**MATERIAL PROVIDED**
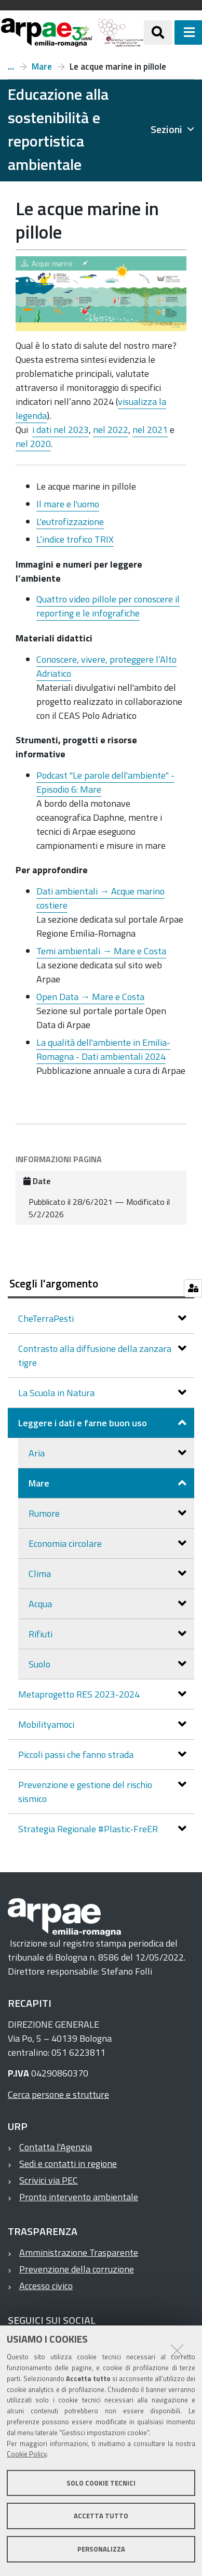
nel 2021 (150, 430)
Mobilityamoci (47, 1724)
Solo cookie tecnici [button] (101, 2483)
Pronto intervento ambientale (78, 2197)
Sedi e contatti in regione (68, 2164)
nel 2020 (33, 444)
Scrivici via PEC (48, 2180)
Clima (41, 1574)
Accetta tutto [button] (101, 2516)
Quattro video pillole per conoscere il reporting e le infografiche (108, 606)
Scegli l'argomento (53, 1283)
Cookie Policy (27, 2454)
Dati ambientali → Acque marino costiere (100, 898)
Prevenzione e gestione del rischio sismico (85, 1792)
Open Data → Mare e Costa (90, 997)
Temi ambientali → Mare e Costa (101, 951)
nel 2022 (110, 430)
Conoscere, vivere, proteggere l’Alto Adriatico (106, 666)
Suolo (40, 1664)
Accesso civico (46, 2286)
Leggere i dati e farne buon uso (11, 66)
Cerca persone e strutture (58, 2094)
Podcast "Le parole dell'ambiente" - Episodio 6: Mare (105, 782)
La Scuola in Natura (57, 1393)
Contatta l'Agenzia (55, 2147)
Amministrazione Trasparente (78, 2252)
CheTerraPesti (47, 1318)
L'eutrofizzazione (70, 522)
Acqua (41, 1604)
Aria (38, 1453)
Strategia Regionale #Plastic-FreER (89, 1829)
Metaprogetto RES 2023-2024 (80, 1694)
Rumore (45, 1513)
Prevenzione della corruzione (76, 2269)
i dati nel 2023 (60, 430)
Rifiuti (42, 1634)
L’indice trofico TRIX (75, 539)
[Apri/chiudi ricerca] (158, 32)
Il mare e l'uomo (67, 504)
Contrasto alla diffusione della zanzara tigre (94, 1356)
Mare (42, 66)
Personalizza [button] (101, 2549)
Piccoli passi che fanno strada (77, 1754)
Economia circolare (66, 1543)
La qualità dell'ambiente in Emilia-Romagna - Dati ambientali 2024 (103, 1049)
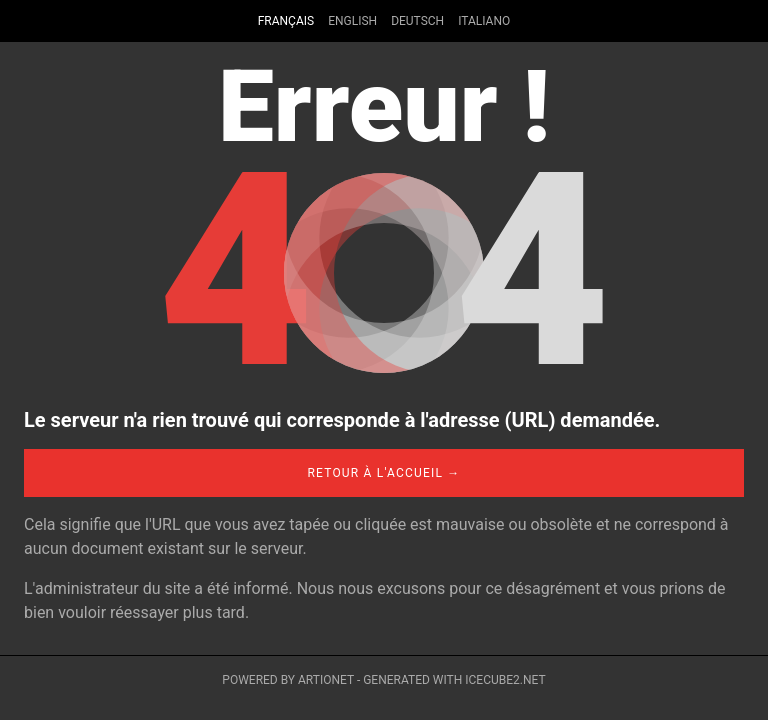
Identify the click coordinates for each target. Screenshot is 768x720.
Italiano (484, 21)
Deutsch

**WHAT IS EXPECTED**
Repeat the listing above word for word, leaving out the pictures.

**REPLY**
nel 2021 (150, 430)
Mobilityamoci (47, 1724)
Solo cookie tecnici [button] (101, 2483)
Pronto intervento ambientale (78, 2197)
Sedi e contatti in regione (68, 2164)
nel 2020 (33, 444)
Scrivici via PEC (48, 2180)
Clima (41, 1574)
Accetta tutto [button] (101, 2516)
Quattro video pillole per conoscere il reporting e le infografiche (108, 606)
Scegli l'argomento (53, 1283)
Cookie Policy (27, 2454)
Dati ambientali → Acque marino costiere (100, 898)
Prevenzione e gestione del rischio sismico (85, 1792)
Open Data → Mare e Costa (90, 997)
Temi ambientali → Mare e Costa (101, 951)
nel 2022 (110, 430)
Conoscere, vivere, proteggere l’Alto Adriatico (106, 666)
Suolo (40, 1664)
Accesso civico (46, 2286)
Leggere i dati e farne buon uso (11, 66)
Cerca persone e strutture (58, 2094)
Podcast "Le parole dell'ambiente" - Episodio 6: Mare (105, 782)
La Scuola in Natura (57, 1393)
Contatta l'Agenzia (55, 2147)
Amministrazione Trasparente (78, 2252)
CheTerraPesti (47, 1318)
L'eutrofizzazione (70, 522)
Acqua (41, 1604)
Aria (38, 1453)
Strategia Regionale #Plastic-FreER (89, 1829)
Metaprogetto RES 2023-2024 (80, 1694)
Rumore (45, 1513)
Prevenzione della corruzione (76, 2269)
i dati nel 2023 (60, 430)
Rifiuti (42, 1634)
L’indice trofico TRIX (75, 539)
[Apri/chiudi ricerca] (158, 32)
Il mare e l'uomo (67, 504)
Contrasto alla diffusione della zanzara tigre (94, 1356)
Mare (42, 66)
Personalizza [button] (101, 2549)
Piccoli passi che fanno strada (77, 1754)
Economia circolare (66, 1543)
La qualità dell'ambiente in Emilia-Romagna - Dati ambientali 2024 (103, 1049)
Identify the click coordinates for each target. Screenshot is 768x720.
Italiano (484, 21)
Deutsch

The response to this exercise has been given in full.